WHAT TO WORK ON |
Please check every line of the listing for "computer" and copy each line where it is found.

··········

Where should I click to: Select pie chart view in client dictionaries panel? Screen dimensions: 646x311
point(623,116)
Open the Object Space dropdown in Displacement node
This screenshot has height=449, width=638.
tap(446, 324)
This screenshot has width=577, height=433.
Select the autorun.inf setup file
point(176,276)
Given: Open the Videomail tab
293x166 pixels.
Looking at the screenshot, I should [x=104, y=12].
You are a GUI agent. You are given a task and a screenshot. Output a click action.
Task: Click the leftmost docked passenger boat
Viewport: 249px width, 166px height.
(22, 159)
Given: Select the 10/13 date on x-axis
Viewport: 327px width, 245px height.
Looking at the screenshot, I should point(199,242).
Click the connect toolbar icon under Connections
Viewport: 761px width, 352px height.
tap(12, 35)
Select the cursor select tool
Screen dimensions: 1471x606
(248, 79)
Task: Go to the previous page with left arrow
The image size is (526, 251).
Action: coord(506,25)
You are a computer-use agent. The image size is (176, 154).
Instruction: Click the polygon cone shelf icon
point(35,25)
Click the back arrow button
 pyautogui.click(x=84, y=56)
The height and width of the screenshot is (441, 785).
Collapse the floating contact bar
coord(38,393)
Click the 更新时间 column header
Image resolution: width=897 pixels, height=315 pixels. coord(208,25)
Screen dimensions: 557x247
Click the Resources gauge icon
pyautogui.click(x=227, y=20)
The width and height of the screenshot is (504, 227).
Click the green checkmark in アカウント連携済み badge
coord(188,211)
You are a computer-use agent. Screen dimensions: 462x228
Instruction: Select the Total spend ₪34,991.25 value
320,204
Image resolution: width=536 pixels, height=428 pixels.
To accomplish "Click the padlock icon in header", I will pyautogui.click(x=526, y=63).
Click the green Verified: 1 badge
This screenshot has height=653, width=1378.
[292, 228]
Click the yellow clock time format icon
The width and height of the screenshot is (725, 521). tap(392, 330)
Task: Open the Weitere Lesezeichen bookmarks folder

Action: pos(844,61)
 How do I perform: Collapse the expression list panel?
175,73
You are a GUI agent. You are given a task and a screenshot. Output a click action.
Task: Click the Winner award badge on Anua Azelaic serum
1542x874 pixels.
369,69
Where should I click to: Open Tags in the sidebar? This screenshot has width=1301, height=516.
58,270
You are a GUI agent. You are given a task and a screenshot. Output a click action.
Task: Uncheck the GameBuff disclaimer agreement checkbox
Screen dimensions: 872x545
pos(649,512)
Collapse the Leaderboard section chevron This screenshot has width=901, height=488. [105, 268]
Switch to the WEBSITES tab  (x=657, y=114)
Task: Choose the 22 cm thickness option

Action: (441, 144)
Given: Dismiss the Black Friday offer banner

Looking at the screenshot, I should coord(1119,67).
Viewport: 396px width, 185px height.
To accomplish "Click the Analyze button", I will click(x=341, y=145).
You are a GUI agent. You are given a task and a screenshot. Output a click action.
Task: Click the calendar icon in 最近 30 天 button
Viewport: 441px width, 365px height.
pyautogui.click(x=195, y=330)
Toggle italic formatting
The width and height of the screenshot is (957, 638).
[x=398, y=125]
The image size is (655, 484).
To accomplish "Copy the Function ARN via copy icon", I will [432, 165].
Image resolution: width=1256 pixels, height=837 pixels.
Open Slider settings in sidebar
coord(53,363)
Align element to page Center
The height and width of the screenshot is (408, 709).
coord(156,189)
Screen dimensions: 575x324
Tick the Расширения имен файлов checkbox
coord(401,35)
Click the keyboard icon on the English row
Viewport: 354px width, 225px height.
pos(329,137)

··········

COMPLETED EXERCISE |
You are a computer-use agent. The image size is (176, 154).
You are a computer-use agent. Screen dimensions: 462x228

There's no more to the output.